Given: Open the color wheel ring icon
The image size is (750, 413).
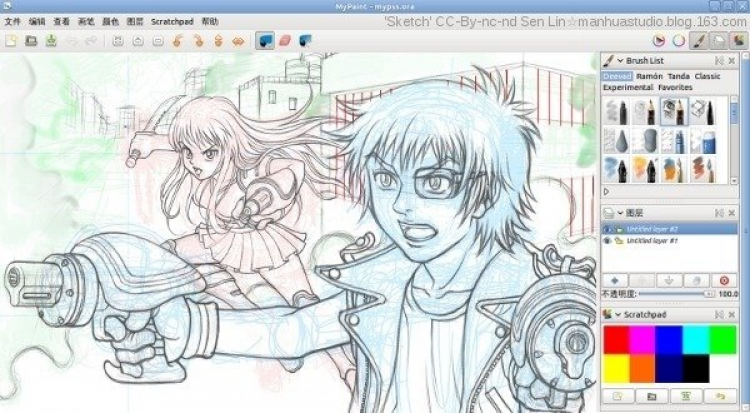Looking at the screenshot, I should pyautogui.click(x=679, y=41).
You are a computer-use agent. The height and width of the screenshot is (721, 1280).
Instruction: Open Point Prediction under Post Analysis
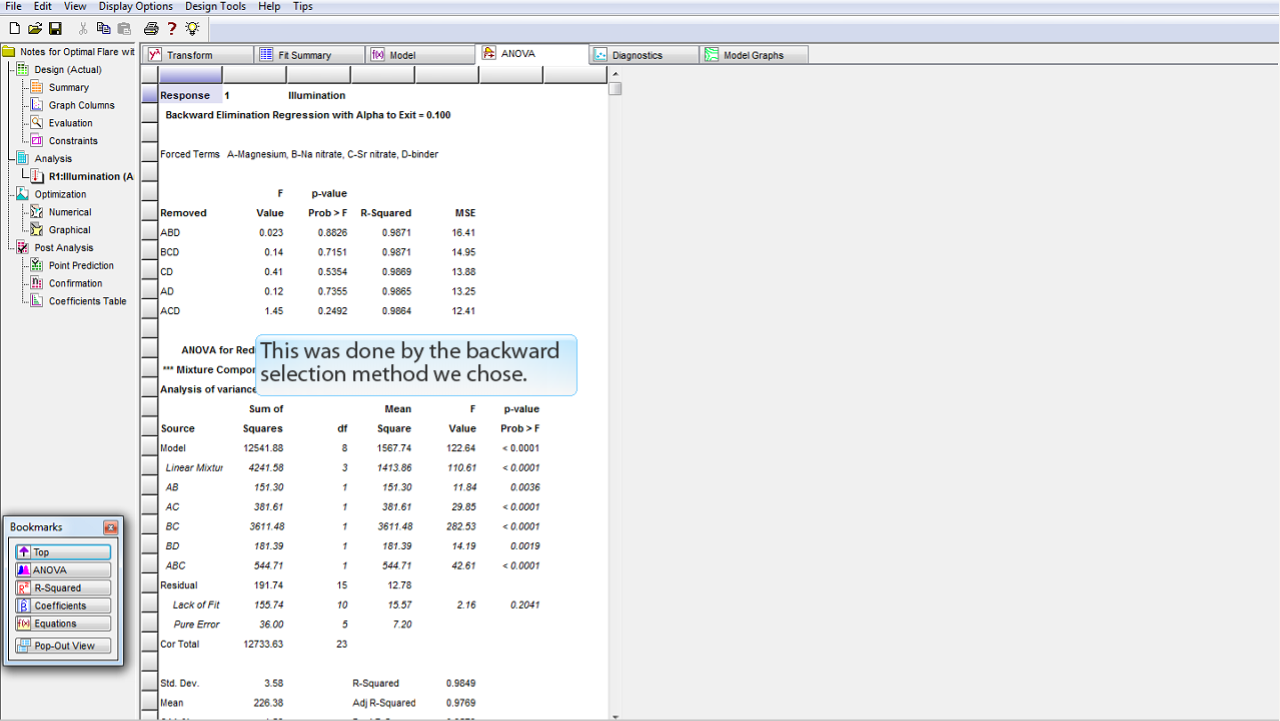click(80, 266)
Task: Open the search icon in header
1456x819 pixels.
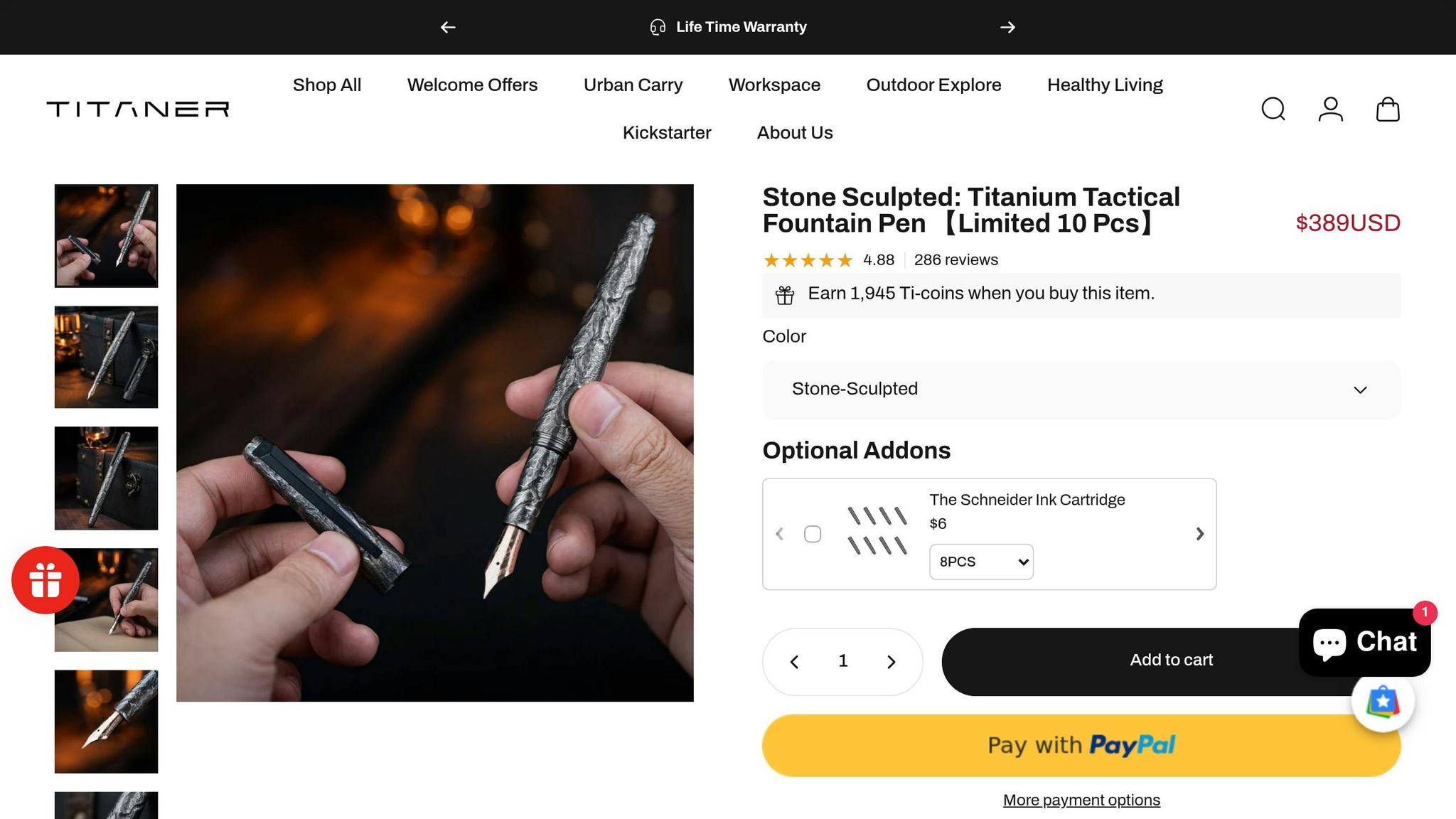Action: 1273,109
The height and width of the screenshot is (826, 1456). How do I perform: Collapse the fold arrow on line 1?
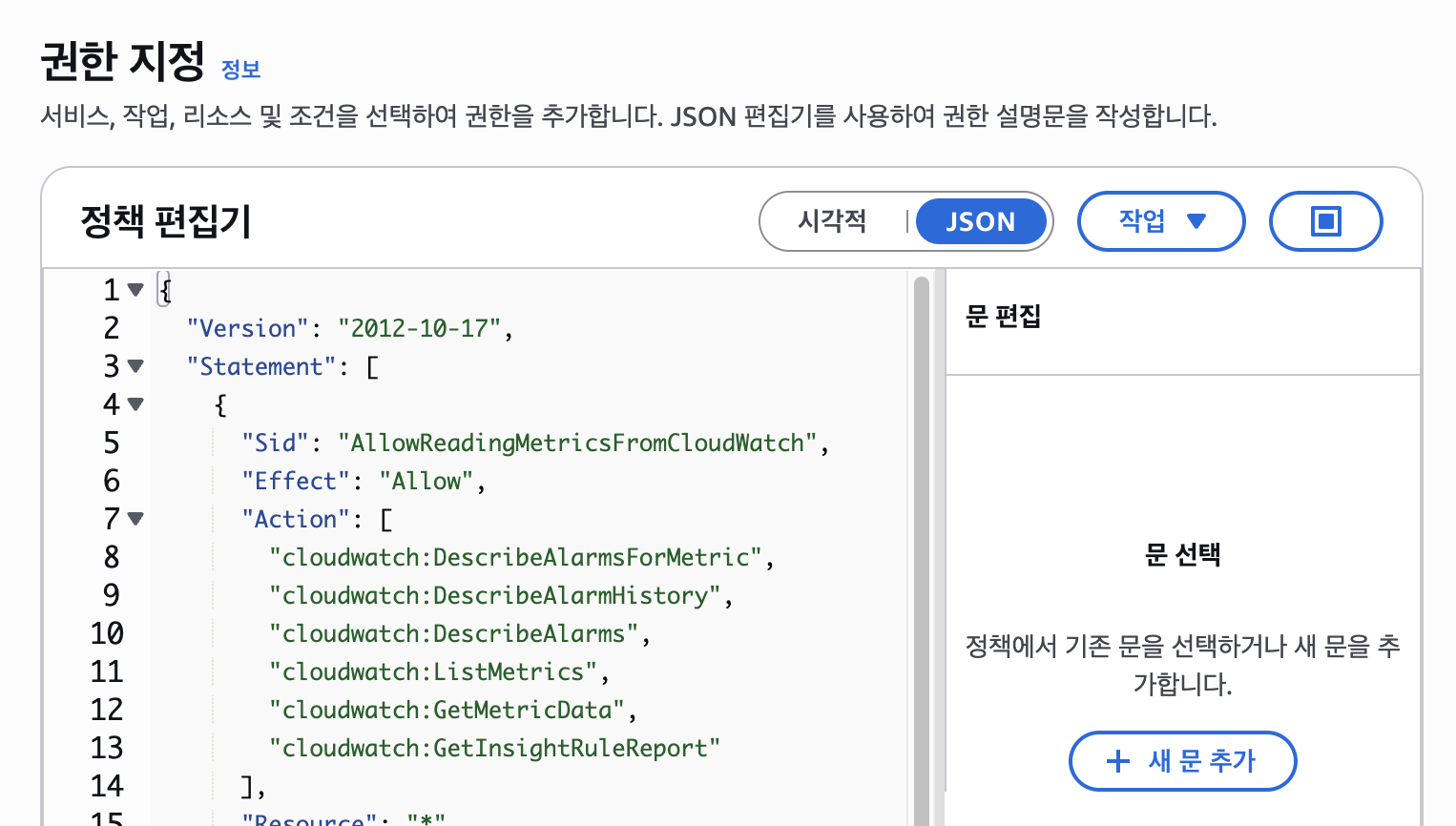pos(135,290)
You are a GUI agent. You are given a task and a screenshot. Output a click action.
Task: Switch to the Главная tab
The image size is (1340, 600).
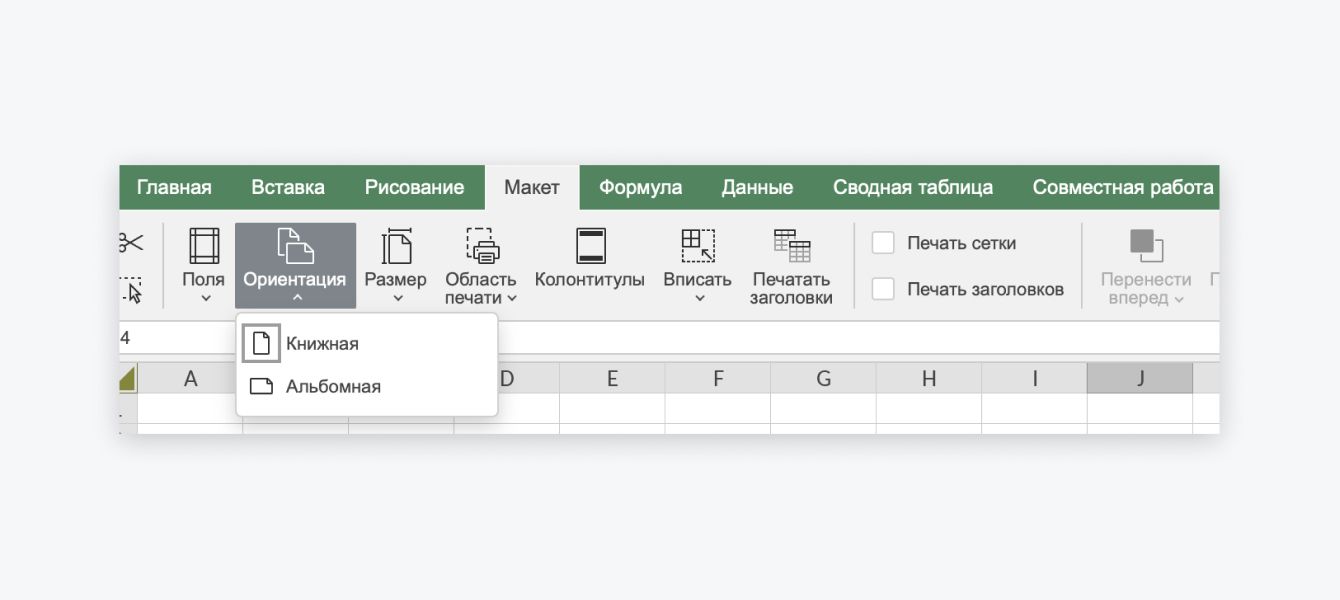(x=174, y=187)
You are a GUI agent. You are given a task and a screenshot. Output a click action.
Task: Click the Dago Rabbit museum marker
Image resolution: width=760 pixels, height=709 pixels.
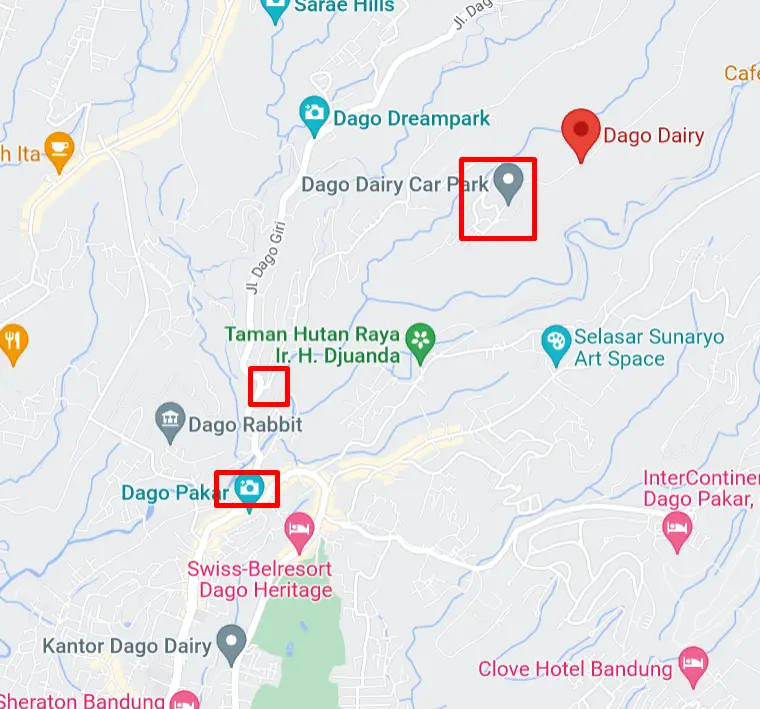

What this task involves:
Show every line of the data that includes the string "icon".

Answer area:
Given: Open the color wheel ring icon
Task: Open the search icon in header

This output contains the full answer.